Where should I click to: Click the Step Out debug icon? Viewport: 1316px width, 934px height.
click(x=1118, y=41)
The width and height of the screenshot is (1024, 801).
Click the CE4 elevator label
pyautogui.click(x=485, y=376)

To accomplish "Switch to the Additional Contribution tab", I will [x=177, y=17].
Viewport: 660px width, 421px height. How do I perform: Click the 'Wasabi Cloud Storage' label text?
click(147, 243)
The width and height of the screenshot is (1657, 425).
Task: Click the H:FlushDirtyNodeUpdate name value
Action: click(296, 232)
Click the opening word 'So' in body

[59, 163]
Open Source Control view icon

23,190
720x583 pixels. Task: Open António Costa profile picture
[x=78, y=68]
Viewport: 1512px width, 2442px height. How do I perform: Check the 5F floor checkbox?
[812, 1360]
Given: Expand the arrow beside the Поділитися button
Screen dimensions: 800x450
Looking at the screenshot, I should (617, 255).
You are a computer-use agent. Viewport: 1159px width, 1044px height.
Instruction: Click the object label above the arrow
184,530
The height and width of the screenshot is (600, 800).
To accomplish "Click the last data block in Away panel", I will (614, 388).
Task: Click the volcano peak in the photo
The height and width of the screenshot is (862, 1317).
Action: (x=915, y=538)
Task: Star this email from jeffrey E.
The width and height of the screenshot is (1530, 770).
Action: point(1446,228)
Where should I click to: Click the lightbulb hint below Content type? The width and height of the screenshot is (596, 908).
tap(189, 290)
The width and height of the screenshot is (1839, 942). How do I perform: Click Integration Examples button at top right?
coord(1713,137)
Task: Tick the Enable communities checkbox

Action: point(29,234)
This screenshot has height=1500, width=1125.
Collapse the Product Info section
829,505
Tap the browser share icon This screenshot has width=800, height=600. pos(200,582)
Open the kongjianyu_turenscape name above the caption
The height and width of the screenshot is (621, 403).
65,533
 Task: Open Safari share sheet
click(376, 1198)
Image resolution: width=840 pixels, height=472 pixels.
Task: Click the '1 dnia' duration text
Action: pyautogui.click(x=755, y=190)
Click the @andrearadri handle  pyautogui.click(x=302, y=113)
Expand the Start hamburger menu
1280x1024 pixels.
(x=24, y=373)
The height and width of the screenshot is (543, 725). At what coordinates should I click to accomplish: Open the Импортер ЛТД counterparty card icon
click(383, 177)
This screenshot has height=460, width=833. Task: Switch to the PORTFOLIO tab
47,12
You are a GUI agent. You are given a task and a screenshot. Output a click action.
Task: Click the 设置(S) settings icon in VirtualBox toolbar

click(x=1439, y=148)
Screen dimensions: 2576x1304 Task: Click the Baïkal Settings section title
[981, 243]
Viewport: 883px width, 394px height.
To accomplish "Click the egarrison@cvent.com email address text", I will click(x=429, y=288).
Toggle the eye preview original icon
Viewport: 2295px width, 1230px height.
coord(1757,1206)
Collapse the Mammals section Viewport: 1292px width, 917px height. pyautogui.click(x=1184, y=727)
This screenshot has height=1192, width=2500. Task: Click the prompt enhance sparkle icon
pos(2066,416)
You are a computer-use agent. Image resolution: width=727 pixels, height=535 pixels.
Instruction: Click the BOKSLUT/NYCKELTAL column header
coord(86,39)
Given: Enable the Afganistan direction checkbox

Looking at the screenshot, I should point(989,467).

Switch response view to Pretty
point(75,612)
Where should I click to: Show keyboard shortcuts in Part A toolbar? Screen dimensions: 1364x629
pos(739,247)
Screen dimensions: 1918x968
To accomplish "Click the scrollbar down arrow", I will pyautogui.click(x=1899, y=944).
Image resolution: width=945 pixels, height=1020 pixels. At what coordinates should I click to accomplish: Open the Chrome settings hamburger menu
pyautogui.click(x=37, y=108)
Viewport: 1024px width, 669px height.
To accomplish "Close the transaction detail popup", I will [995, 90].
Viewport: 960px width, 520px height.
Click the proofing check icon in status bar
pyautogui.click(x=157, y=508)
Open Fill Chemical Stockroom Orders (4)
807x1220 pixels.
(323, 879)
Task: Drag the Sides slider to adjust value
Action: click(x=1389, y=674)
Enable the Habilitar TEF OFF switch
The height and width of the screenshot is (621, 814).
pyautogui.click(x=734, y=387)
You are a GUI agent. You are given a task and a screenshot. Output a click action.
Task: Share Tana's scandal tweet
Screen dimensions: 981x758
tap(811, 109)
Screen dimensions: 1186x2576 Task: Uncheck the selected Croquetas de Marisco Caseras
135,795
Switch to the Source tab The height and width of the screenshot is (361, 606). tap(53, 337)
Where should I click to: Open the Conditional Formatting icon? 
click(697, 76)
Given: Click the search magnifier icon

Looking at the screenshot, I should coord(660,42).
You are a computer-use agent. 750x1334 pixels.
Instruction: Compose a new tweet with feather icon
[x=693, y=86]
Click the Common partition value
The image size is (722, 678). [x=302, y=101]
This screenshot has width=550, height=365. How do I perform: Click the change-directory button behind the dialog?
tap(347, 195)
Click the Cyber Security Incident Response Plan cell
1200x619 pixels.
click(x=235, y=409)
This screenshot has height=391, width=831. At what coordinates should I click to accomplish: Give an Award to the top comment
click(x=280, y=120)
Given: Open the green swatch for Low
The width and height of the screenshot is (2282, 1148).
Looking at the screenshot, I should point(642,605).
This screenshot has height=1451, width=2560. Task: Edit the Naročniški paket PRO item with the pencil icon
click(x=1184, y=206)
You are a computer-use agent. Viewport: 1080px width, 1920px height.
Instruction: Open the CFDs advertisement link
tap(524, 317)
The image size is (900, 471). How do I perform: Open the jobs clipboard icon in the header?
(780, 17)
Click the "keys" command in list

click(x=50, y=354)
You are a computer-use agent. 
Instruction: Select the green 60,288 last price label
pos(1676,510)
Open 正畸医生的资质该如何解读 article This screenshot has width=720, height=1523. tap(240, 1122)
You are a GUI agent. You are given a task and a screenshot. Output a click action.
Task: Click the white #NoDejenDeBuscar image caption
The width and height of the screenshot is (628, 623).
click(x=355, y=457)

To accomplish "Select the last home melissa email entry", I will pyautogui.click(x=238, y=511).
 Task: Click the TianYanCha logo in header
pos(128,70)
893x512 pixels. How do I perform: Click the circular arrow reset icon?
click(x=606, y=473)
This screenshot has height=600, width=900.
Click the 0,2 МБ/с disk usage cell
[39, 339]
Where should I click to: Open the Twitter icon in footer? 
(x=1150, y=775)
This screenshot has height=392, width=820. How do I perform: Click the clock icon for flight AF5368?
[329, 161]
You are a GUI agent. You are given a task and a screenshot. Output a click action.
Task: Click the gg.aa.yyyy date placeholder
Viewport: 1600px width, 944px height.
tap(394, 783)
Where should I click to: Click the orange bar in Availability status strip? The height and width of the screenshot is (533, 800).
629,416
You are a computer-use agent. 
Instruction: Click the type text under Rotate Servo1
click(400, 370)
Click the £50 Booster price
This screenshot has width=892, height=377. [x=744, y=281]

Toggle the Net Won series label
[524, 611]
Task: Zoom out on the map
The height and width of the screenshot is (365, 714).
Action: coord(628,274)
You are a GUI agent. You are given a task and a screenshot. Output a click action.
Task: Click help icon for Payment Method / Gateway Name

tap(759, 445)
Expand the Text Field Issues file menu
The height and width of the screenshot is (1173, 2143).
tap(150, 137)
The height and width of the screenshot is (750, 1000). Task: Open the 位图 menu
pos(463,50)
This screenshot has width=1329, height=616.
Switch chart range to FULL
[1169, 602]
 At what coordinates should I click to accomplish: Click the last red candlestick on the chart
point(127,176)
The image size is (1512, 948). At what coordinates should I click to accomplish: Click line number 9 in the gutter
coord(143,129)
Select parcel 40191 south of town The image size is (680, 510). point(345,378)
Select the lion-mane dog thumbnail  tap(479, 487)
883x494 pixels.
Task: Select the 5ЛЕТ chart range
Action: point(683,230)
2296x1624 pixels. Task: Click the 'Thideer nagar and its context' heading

= = = = =

__Task directions__.
Reproduce verbatim the rows starting at the line containing "Viewport: 1024px width, 669px height." and ending at the line containing "Action: click(x=1389, y=674)", both included.

__Written answer__.
Viewport: 1024px width, 669px height.
To accomplish "Close the transaction detail popup", I will [995, 90].
Viewport: 960px width, 520px height.
Click the proofing check icon in status bar
pyautogui.click(x=157, y=508)
Open Fill Chemical Stockroom Orders (4)
807x1220 pixels.
(323, 879)
Task: Drag the Sides slider to adjust value
Action: click(x=1389, y=674)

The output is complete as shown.